"Na dobre i na złe": Serce Krzysztofa przestanie bić
Zrozpaczona doktor Mróz przez szybę w drzwiach sali operacyjnej będzie przyglądała się, jak Piotr próbuje uratować życie jej ukochanemu.
W finale poprzedniego odcinka kierujący autem Dębski (Bartosz Porczyk) specjalnie spowodował wypadek, by zabić siebie i siedzącego obok Radwana (Mateusz Damięcki).
Kilka godzin później policja przekaże Sylwii (Magdalena Turczeniewicz) wiadomość o tragicznym zdarzeniu.
- Jeden z nich został przewieziony do szpitala, a drugi... Nie wiemy, gdzie w tej chwili przebywa - usłyszy Mróz.

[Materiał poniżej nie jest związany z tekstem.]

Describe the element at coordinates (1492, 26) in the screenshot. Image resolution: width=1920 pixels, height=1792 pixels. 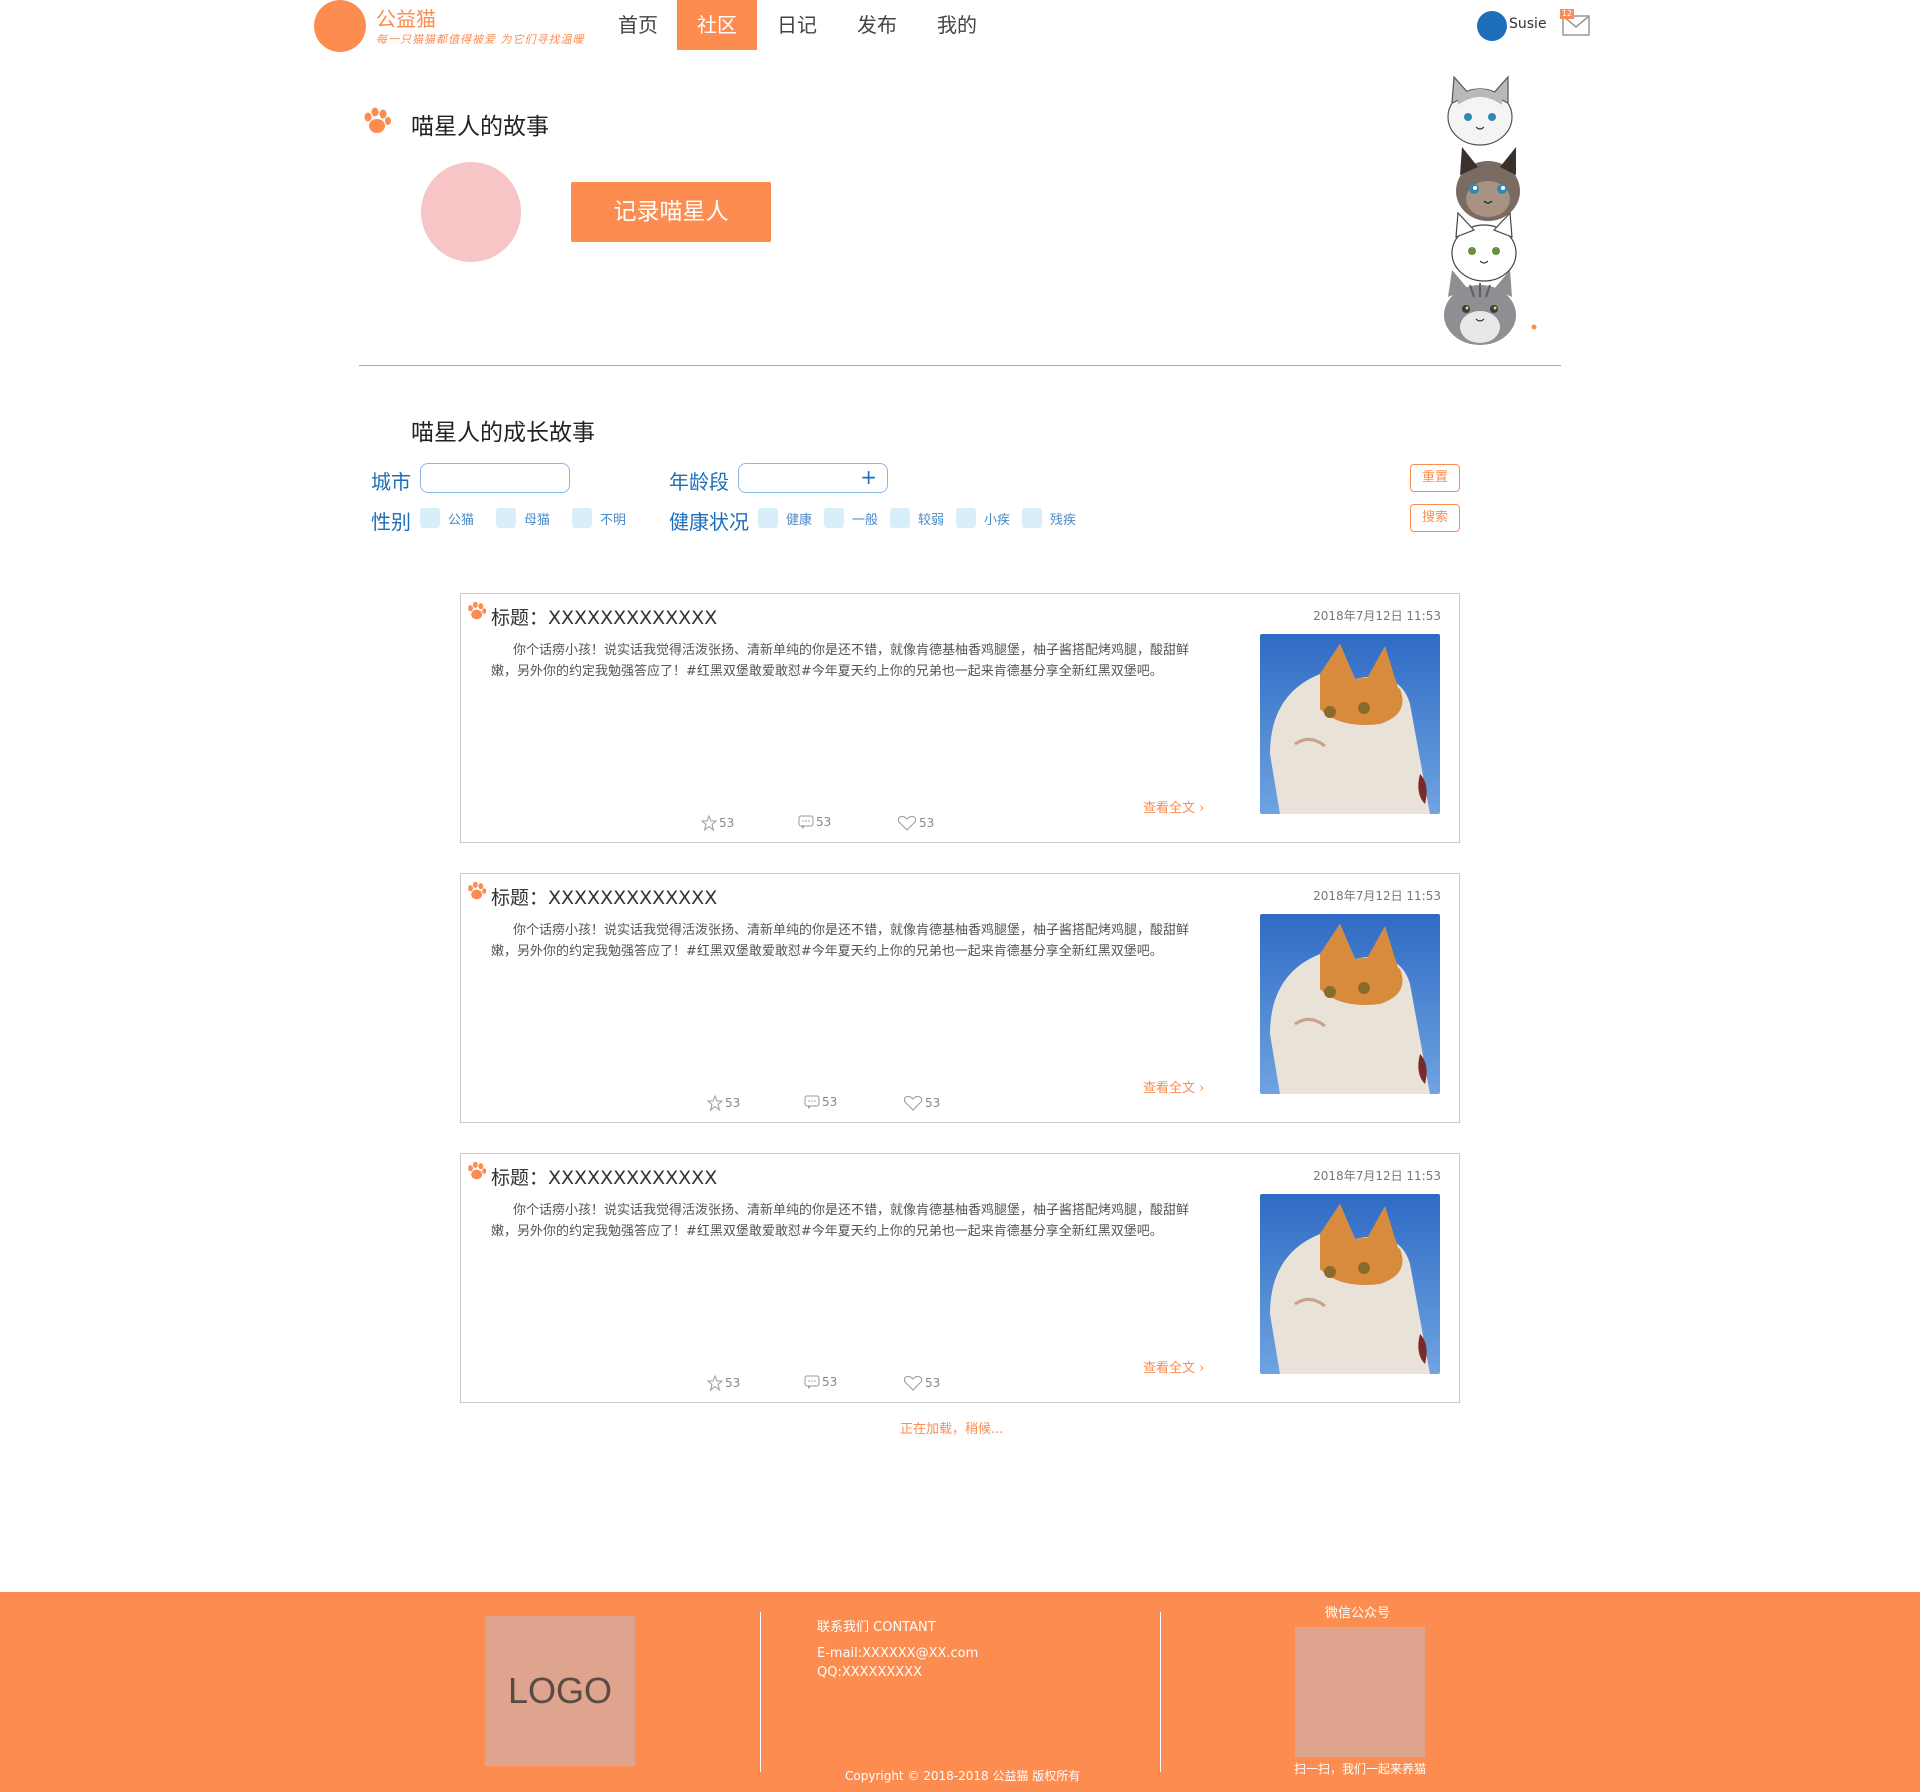
I see `user-avatar` at that location.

Tymczasem Wiktoria i Piotr (Katarzyna Dąbrowska, Marek Bukowski) zajmą się ciężko rannym mężczyzną, którego przywiozło pogotowie ratunkowe. Pacjent będzie miał zmasakrowaną twarz, rozerwaną dwunastnicę, wielki krwiak w nerce...
Lekarze nie będą wiedzieli, kogo operują, ponieważ nie znajdą żadnego dowodu tożsamości.
Dopiero przybyła na miejsce Sylwia rozpozna ukochanego dzięki telefonowi komórkowemu, jedynej rzeczy znalezionej przy Krzysztofie.
Po zabiegu stan Radwana gwałtownie się pogorszy. Gawryło ani na chwilę nie odejdzie od jego łóżka. Nagle serce chorego zatrzyma się.
- Masz dziecko, więc walcz, do cholery! - Piotr rozpocznie akcję reanimacyjną.